Things are heating up! Literally, in the sense that Arizona is bracing for record heat this weekend (and is under an “excessive heat warning” until Wednesday, 6/22), and figuratively, in that a lot of the final details in the initial build are being taken care of. It’s the latter, naturally, that I’m writing about. (I say “initial build” because it’ll be going back to R&W for final welding and any required fixes – probably to stuff I bugger up – after I’m done cutting holes for lights, wires, steering, fuel, and so on; building the tailgate; and doing whatever else I feel even slightly competent in tackling before giving up in frustration.)
First, the easy one: The transfer case shift levers have been built and installed. To the best of my knowledge, they actually *work*, too! Imagine that…
The left (longer) lever controls 2wd / 4wd (actually 4wd / 6wd, but who’s counting?), while the right (shorter) lever controls high range / neutral / low range. Because it’s a Spicer Model 18 transfer case, I can shift to low range without having to engage the front axle. It’s not recommended (and was actually prevented until I removed the shift interlock pin), but if I have to move really slowly for some reason, that makes it a bit simpler.

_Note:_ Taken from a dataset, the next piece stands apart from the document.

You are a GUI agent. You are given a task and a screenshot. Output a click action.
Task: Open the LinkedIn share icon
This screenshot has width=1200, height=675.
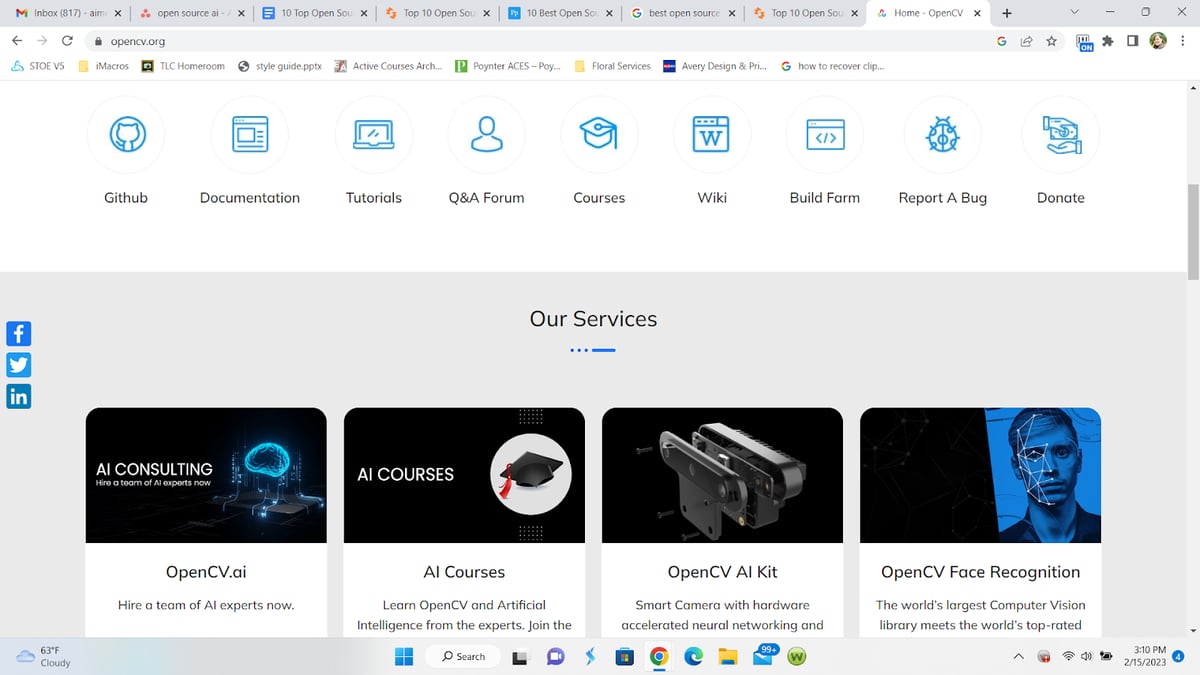(x=18, y=396)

[Speaking of 2-, 4-, and 6-wheel-drive, Robert suggested I take a look at something called a driveshaft coupling for the ‘shaft connecting the tandem rear axles. I didn’t even know such an item existed, but it does. It’s a sleeve/collar arrangement that will uncouple a vehicle’s rear axle from the driveshaft so that it can be towed long distances – behind a motorhome, for example – without ruining the transmission. You can find an example of this product here. I don’t know if it’ll work on the ‘Monster because of the side-to-side angle my driveshaft will have, but it’s something to look into. If it *will* work, it would save wear and tear on a lot of parts!]
Second, the detailed one – the radiator and a/c condenser. This photo shows the support behind the radiator that gets attached to the frame, and to which is attached a bracket that fits into the top channel on the radiator. This allows the radiator to flex without being rigidly bolted to anything. At the top, Robert created a partial shroud to help improve the airflow through the a/c condenser. When I put everything in for reals, I might add some weatherstripping (or something similar) between the radiator and the condenser around the sides and bottom to force almost all the cooling air to come through the condenser, rather than around it.
Finally, the hardest one – the fenders. The R&W wizard (that would be Robert again) figured out how to build them so there’s space behind the wheel well and under the floorboard for a battery on each side. While the battery I’ve had since forever will sit flat on the bottom panel, I think I’m going to mount the battery boxes on the back panel of the wheel well so the battery doesn’t sit wedged in. Since the Optima battery line can be mounted in any position, an angled mount won’t cause any problems. Here are a couple of photos showing approximately where the battery will go on the passenger side.
(I placed it with the posts forward so they wouldn’t hit the sheetmetal. When the battery box is installed, the battery’ll be rotated 180 degrees so the posts are toward the back.)
Here are a couple of photos showing how the lower part of the passenger-side fender fits against the grille and against the body. You can also see the temporarily-placed footwell air vent that fits in the rectangular hole in the side of the tub.
Last, but not least, are a couple of pictures of the plywood mockup of the fender itself. Where the plywood jogs in to follow the body line, the steel will curve down to form the back of the flare, similar to the rear fender flares. These suckers are gonna be really REALLY stout!